L’omosessualità non è un orientamento sessuale solo e tipico di Homo Sapiens, anzi: ci sono oltre 1500 specie animali i cui individui maschi o femmine sono attratti e praticano sesso con individui dello stesso sesso. I motivi sono vari e in alcuni casi è evidente che si tratta di una strategia per rinforzare i legami sociali o che comunque ha una forte valenza nell’ambito dell’organizzazione del gruppo e si ritiene che questa scelta comportamentale si è conservata anche durante l’evoluzione. Aggiungiamo che nella maggior parte dei casi queste specie (es. trichechi, delfini, etc.) sono anche bisessuali.
Il comportamento omosessuale degli animali desta interesse non solo negli studiosi di etologia ma anche in coloro che si occupano di psicologia clinica, sociologia e scienze umane in genere. Infatti, la ricerca scientifica in questo campo da anni dibatte su quale modello animale può essere preso in considerazione per capire più in profondità gli aspetti del comportamento omosessuale dell’uomo.
Un filone di ricerca molto solido che viene portato avanti da studiosi dell’Università dell’Oregon ormai da diversi anni ha come oggetto di studio i maschi della pecora ovvero i montoni. È infatti noto che una piccola percentuale (fino all’8%) di montoni è attratta sessualmente e pratica sesso con altri soggetti dello stesso genere. Fin qui nulla di nuovo ma la prima novità è che se stimolati con femmine in estro questi animali rimangono areattivi, ovvero non si sentono attratti dalle femmine. Non c’è dubbio: sono omosessuali e lo saranno per tutta la loro vita.
Già questo aspetto è di notevole interesse visto che non parliamo di soggetti bisex. Insomma, abbiamo un primo indizio che non ci possono essere cause “esterne” ad influenzare l’orientamento omosessuale e a questo punto l’interesse dei ricercatori si è rivolto all’indagine sulle strutture encefaliche che sovrintendono al comportamento sessuale.
In primis, l’area preottica dell’ipotalamo (oSDN) che normalmente è fortemente dimorfica, ovvero più piccola nelle femmine rispetto ai maschi. I montoni gay hanno un oSDN piccola come quella delle femmine e questa differenza permane anche se agli animali viene somministrato testosterone, ovvero l’ormone che determina le caratteristiche maschili. La conclusione era che questi montoni verosimilmente nascono così e questa differenza può essere attribuita all’influsso del testosterone nella formazione di questa regione del cervello coinvolta nell’orientamento sessuale. Altri test hanno supportato questa ipotesi svelando il network neurormonale che è alla base della mascolinizzazione dell’ oSDN e che non si può revertere farmacologicamente durante la gravidanza.

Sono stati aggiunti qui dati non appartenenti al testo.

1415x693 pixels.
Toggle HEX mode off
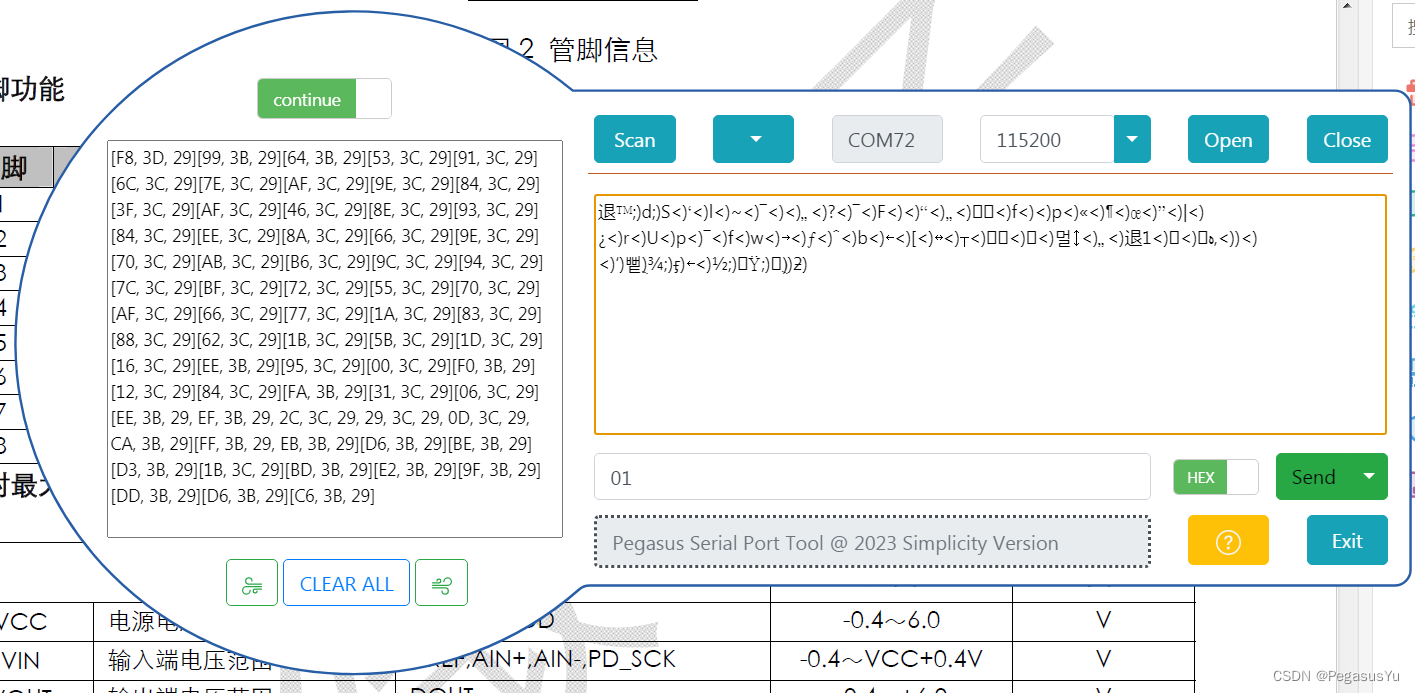pos(1243,477)
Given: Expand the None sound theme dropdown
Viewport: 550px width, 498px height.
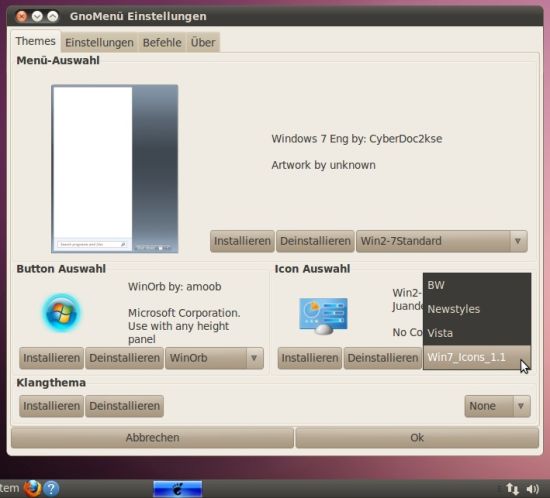Looking at the screenshot, I should 497,406.
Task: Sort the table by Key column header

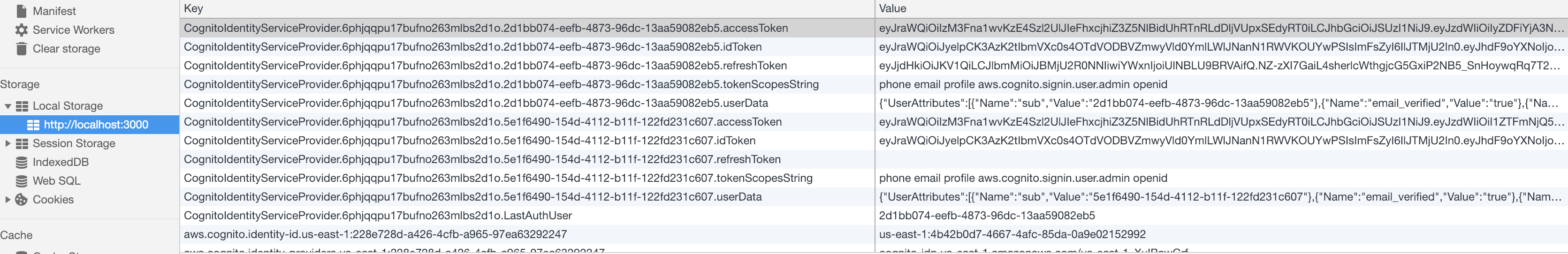Action: coord(194,8)
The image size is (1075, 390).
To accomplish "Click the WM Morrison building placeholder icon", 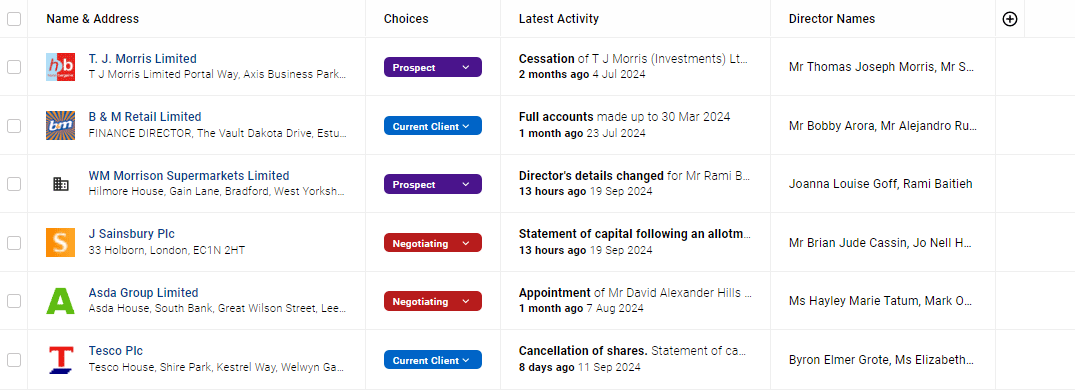I will click(x=60, y=184).
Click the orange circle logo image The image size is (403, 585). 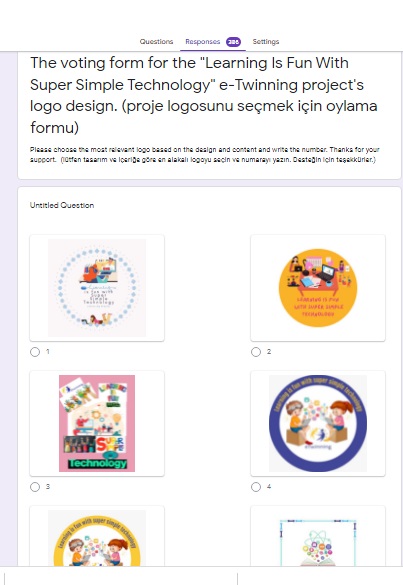[x=318, y=288]
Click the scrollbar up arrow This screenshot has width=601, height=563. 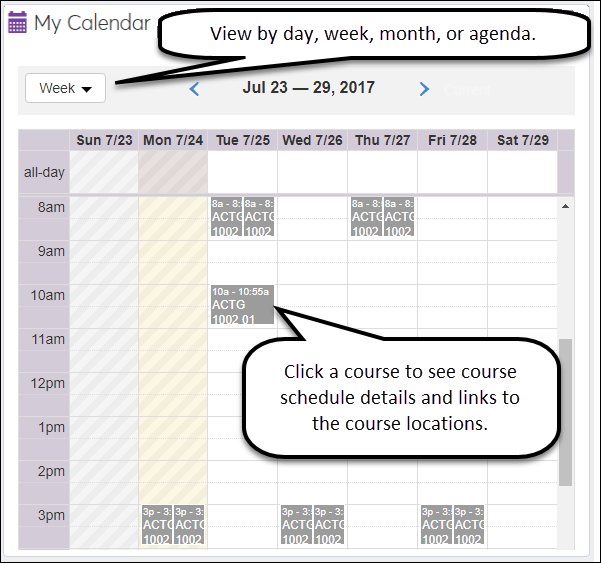click(565, 206)
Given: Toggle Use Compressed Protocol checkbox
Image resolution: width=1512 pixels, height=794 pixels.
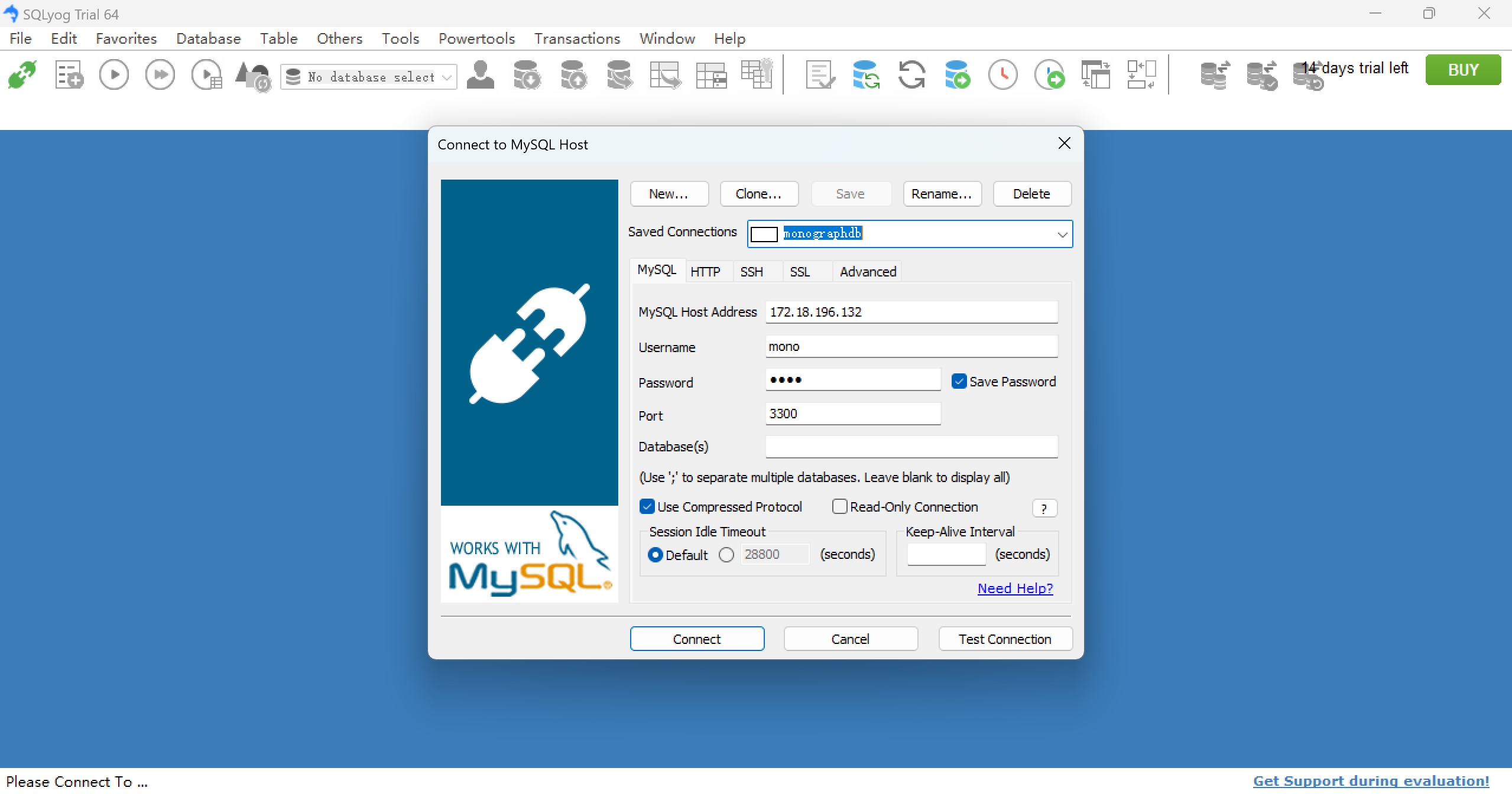Looking at the screenshot, I should click(647, 507).
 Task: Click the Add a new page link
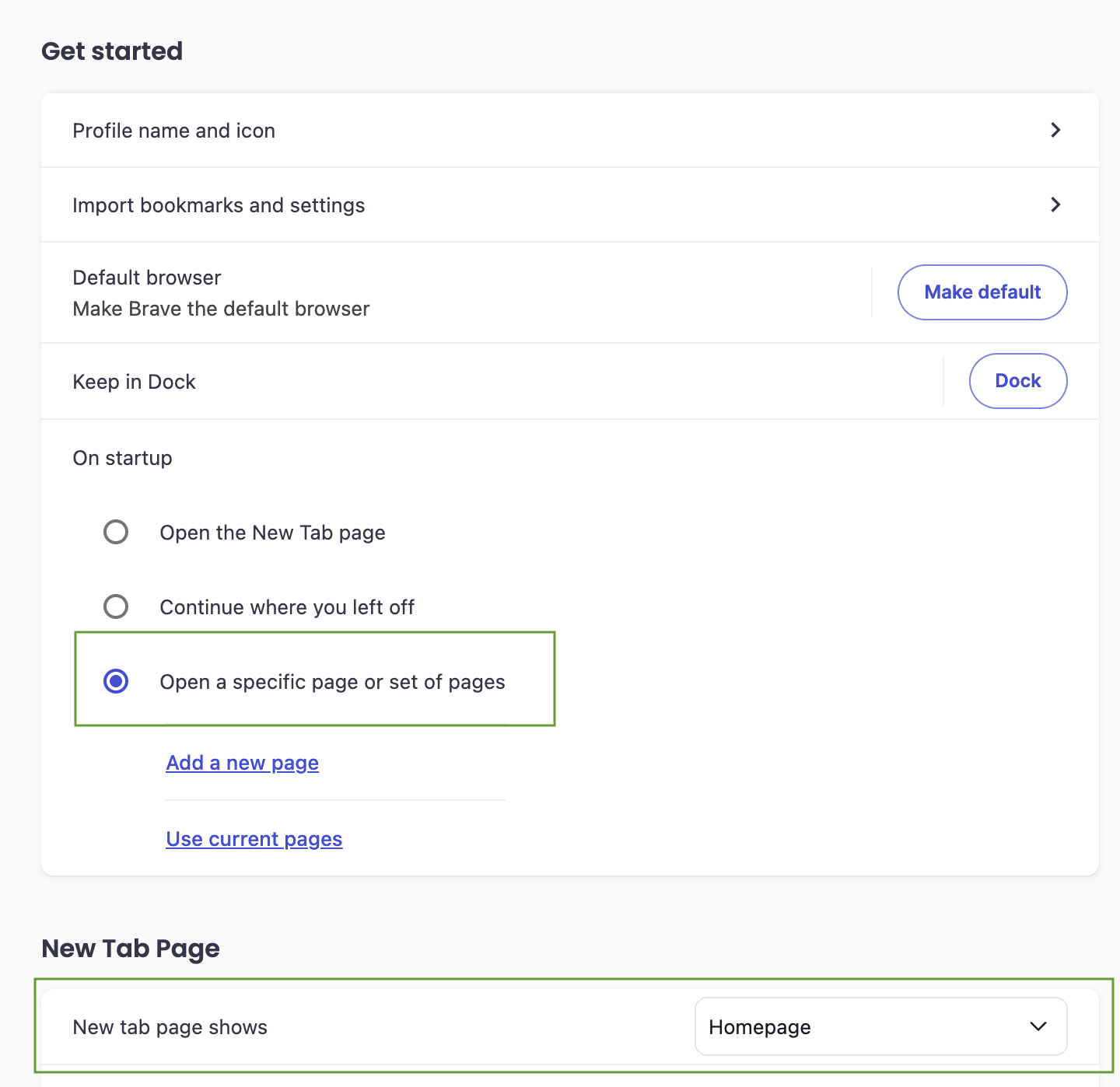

Non c’è dubbio che gli stessi fenomeni descritti nei montoni avvengono anche in altri mammiferi e nell’uomo ed è dunque altamente probabile che un meccanismo simile possa verificarsi anche per i "maschi umani". Dunque, se da un lato si accumulano evidenze di un ruolo da parte dei meccanismi biologici che danno origine a comportamenti omosessuali, dall’altro lato non possiamo nemmeno sottovalutare la complessità esistenziale, culturale, relazionale e sociale di noi Sapiens che può determinare le nostre preferenze nella scelta del partner.